Concetti Chiave
- La tutela dei lavoratori non standard, come i parasubordinati, è limitata e spesso non garantisce protezione adeguata, nonostante le loro condizioni sociali vulnerabili.
- Il fenomeno della gig economy ha introdotto lavoratori che operano tramite piattaforme digitali, come Uber e Deliveroo, ma senza garanzie di continuità lavorativa.
- Il dibattito politico in Italia si concentra sulla necessità di fornire maggiori diritti ai gig workers, con proposte legislative che mirano a cambiarne lo status lavorativo.
- La legislazione recente cerca di ridurre il divario tra lavoro subordinato e parasubordinato, mirando a estendere protezioni a più categorie di lavoratori.
- Il governo Conte ha presentato una proposta per inquadrare i gig workers come dipendenti, aumentando le loro garanzie e diritti nel mercato del lavoro.
Tutela dei lavoratori non standard
Di regola, la tutela riconosciuta ai lavoratori subordinati non è estesa alle altre forme giuridiche di lavoro (non standard, parasubordinato, interinale, ecc.). Spesso, però, queste tipologie di impiegati presentano una condizione sociale estremamente debole e, quindi, meritevole di protezione. Il Jobs act ha tentato, tramite il d.lgs 81/2015, di estendere in parte la disciplina prevista per il lavoro subordinato anche ad alcune fattispecie di quello parasubordinato (collaborazione lavorativa).
Gig economy e piattaforme digitali
Negli anni recenti, la cosiddetta «zona grigia» fra subordinazione e autonomia è stata messa in discussione soprattutto in merito alla figura dei gig worker» o lavoratori su piattaforma (conducenti di Uber, rider di Justeat o Deliveroo, ecc.). Essi si coordinano con il cliente direttamente tramite una piattaforma digitale gestita dall’impresa, la quale trasmette al lavoratore la richiesta d’intervento; egli ha la facoltà di dichiarare o meno la propria disponibilità. A servizio ultimato, il gig worker verrà pagato con un importo prefissato: tale attività, perlopiù svolta da lavoratori molto giovani (in particolare studenti universitari) non garantisce alcuna continuità e, dunque, nessuna certezza.

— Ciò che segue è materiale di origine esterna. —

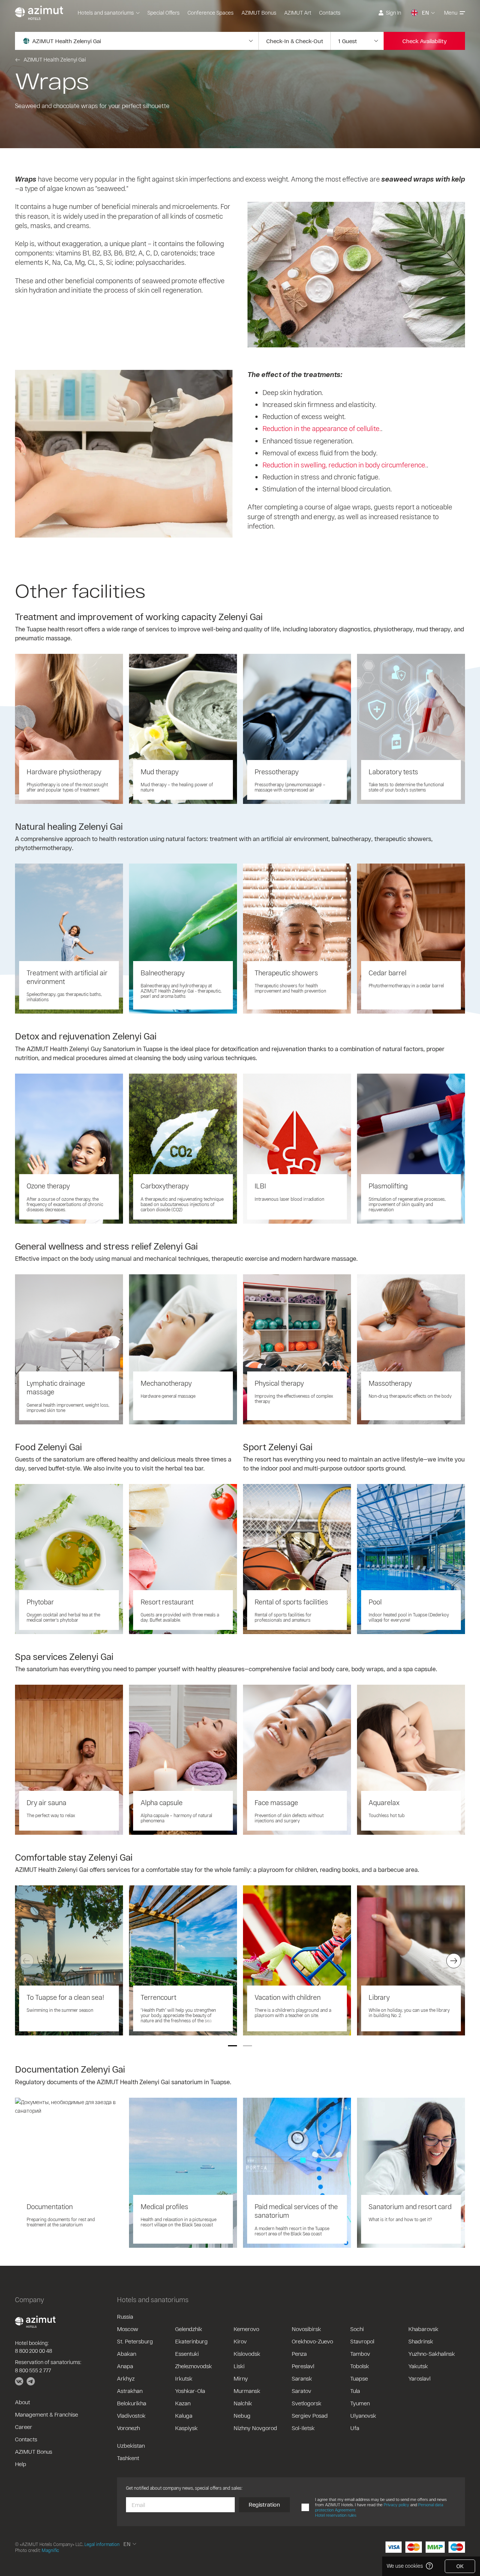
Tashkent (128, 2457)
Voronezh (128, 2427)
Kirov (240, 2341)
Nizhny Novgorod (255, 2427)
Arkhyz (126, 2378)
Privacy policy (396, 2504)
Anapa (125, 2366)
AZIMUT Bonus (259, 12)
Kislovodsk (247, 2353)
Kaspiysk (186, 2427)
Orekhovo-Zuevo (312, 2341)
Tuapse (359, 2378)
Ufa (354, 2427)
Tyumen (360, 2403)
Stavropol (362, 2341)
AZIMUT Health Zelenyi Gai (55, 59)
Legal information (102, 2544)
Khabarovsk (423, 2328)
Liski (239, 2366)
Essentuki (187, 2353)
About (22, 2402)
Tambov (360, 2353)
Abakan (126, 2353)
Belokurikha (131, 2403)
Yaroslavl (419, 2378)
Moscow (127, 2328)
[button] (232, 2045)
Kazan (182, 2403)
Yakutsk (418, 2366)
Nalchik (243, 2403)
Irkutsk (183, 2378)
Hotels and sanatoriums (106, 12)
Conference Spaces (211, 12)
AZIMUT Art (297, 12)
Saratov (301, 2390)
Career (23, 2426)
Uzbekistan (131, 2445)
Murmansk (247, 2390)
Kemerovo (246, 2328)
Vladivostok (131, 2415)
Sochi (357, 2328)
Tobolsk (359, 2366)
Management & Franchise (46, 2414)
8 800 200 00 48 (33, 2351)
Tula (355, 2390)
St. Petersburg (135, 2341)
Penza (299, 2353)
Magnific (50, 2550)
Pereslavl (303, 2366)
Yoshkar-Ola (190, 2390)
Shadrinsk (420, 2341)
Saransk (302, 2378)
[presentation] (26, 1960)
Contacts (329, 12)
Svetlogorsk (306, 2403)
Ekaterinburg (191, 2341)
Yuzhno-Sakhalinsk (431, 2353)
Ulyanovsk (363, 2415)
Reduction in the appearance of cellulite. (321, 428)
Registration (264, 2504)
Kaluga (183, 2415)
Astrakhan (129, 2390)
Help (20, 2463)
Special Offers (163, 12)
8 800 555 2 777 (33, 2370)
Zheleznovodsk (193, 2366)
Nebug (242, 2415)
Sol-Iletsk (303, 2427)
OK (460, 2566)
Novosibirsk (306, 2328)
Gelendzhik (188, 2328)
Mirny (241, 2378)
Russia (125, 2316)
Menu (451, 12)
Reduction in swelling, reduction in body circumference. (344, 465)
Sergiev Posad (310, 2415)
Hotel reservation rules (335, 2515)
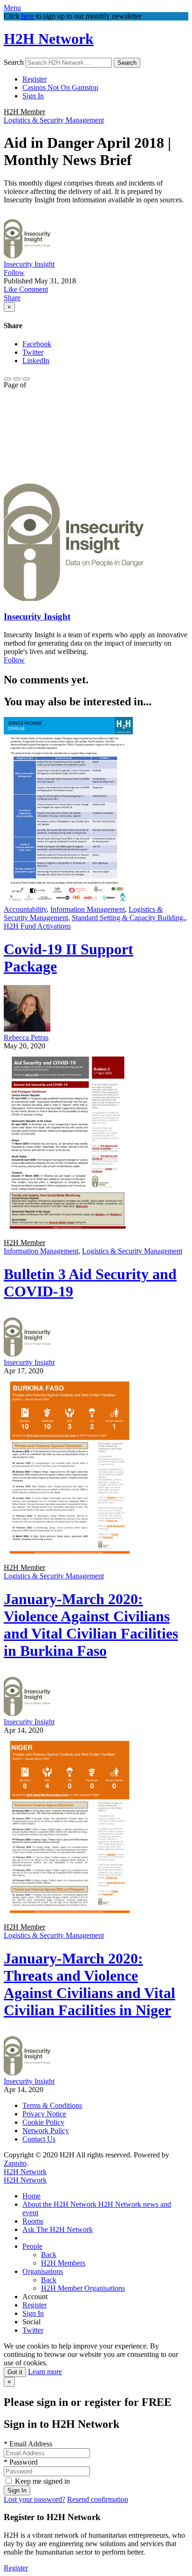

Dibattito politico e proposte legislative
Il dibattito politico ruota attorno alla necessità di assicurare maggiori forme di garanzia a queste figure professionali: in Italia, la prima sentenza in merito ha dichiarato i gig worker non riconducibili alla categoria dei lavoratori subordinati. Di recente, però, il governo Conte ha presentato una proposta che, se approvata, modificherebbe l’inquadramento dei gig workers da collaboratori a dipendenti, con le garanzie che ne conseguono.
Riduzione del divario tra lavori
In sostanza, la legislazione degli ultimi anni sta cercando, con esiti alterni e quasi mai prevedibili, a ridurre il divario che intercorre fra lavoro subordinato e parasubordinato, con l’obiettivo di ravvicinare e armonizzare le due discipline. La speranza è quella di estendere concretamente le forme di tutela riconosciute ai lavoratori subordinati anche ai prestatori d’opera parasubordinati (collaboratori).
Domande da interrogazione
- Qual è la situazione attuale dei lavoratori non standard in Italia?
- Come si caratterizza il lavoro nella gig economy?
- Quali sono le proposte legislative in discussione per i gig workers?
I lavoratori non standard, come i parasubordinati e gli interinali, non godono della stessa tutela dei lavoratori subordinati, nonostante la loro condizione sociale sia spesso molto debole. Il Jobs act ha tentato di estendere alcune protezioni a queste categorie, ma la situazione rimane complessa.
I gig worker, come i conducenti di Uber e i rider di Justeat, operano in una "zona grigia" tra subordinazione e autonomia, coordinandosi tramite piattaforme digitali. Questa forma di lavoro, spesso svolta da giovani, non offre continuità né certezze economiche.
Il dibattito politico in Italia si concentra sulla necessità di garantire maggiori diritti ai gig workers. Una proposta recente del governo Conte prevede di inquadrare questi lavoratori come dipendenti, offrendo così le garanzie previste per i lavoratori subordinati.